Since electricity accounts for a high percentage of operating costs at both the domestic and commercial levels we can expect an increase in the cost of living that will go beyond actual electricity tariffs. Consumers will also have to pay more for manufactured goods and for other goods and services the provision of which have an electricity-related component. From the standpoint of the manufacturing sector increased electricity tariffs and consequential higher bills will mean that locally manufactured goods will now become less competitive.
GPL’s problems, of course, have to do with much more than high fuel prices. They have to do with, among other things, internal inefficiencies that render the company unable to collect its tariffs and from corrupt practices that allow some consumers to either pay less than they should or, otherwise, not to pay at all.
And despite the fact that the rate hike has been effected across the board it is the ordinary wage earner that must face the brunt of yet another rise in the cost of living in circumstances where developments like VAT and rising food prices have already hit consumers hard over the past year.
One accepts, of course, that Guyana is not an oil-producing country and that fuel price hikes will have a knock-on effect on electricity tariffs. It is, however, worth wondering whether the profitability of GPL is not linked in large measure to its own internal inefficiencies many of which, to be fair, have actually been inherited by the incumbent administration at the power company.

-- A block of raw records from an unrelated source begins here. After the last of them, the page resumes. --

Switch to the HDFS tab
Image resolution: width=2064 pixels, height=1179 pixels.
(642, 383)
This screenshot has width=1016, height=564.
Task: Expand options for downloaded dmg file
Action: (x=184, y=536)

In his New Year Address to the nation President Bharrat Jagdeo stated emphatically that persons who proved themselves incapable of performing competently within public institutions ought not to anticipate that they will be allowed to remain in those positions. it may, perhaps, be premature to ask the President to apply his New Year promise at the GPL. The fact of the matter is, however, that however many the inherited problems and the more recent challenges associated with running the company, the absurd state in which it finds itself is attributable to far more than rising fuel prices.